Savoring the Natural Paradise through its multiple and excellent recipes is always a unique experience that takes you on a journey to unforgettable moments and emotions
Asturian stew La Tenada
Ingredients
Ingredients (for 4 diners):
- 500 gr. fabes de la Granja (beans)
- 3 pieces of black pudding
- 100 gr. bacon
- 400 gr. pork shoulder
- 500 gr. potatoes
- 2 bunches of cabbage or chard
- 2 cloves of garlic
- Sweet paprika
- Virgin olive oil
- Salt (to taste)
Preparation
- Soak the fabes the day before at night.
- The next day, cook them with all the ingredients together, except for the vegetables, which are cooked separately.
- Put the water in another pot and when it is boiling, add the chopped cabbage and blanch it. Remove and leave to drain.

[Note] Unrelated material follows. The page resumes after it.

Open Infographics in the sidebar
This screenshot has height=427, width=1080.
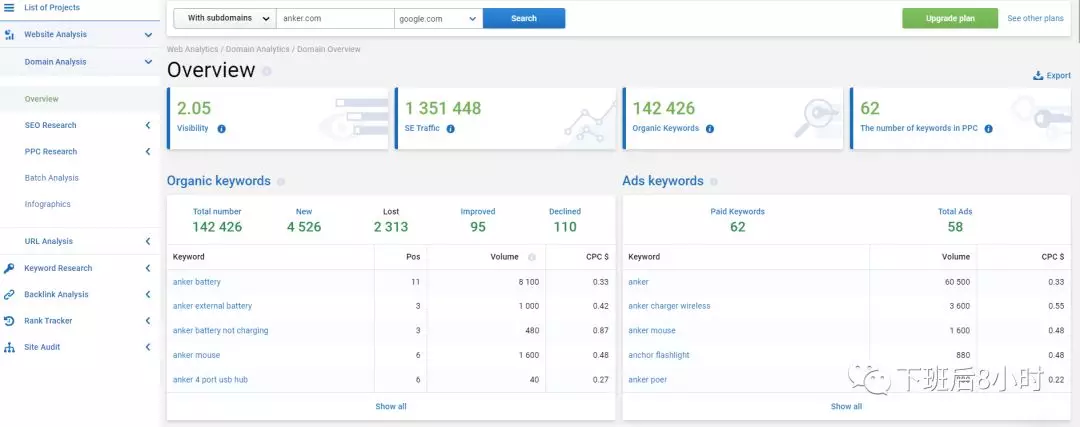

- Meanwhile, chop the potatoes into squares. Add the cabbage to the pot, add salt to taste and leave to cook over a medium heat until the cabbage and potatoes are soft (between one and a half and two hours).
- Halfway through cooking, add the potatoes and mix the vegetables.
- Make a sauce with garlic (cut in half), olive oil and paprika and add it to the pot.
- Leave to stand for an hour.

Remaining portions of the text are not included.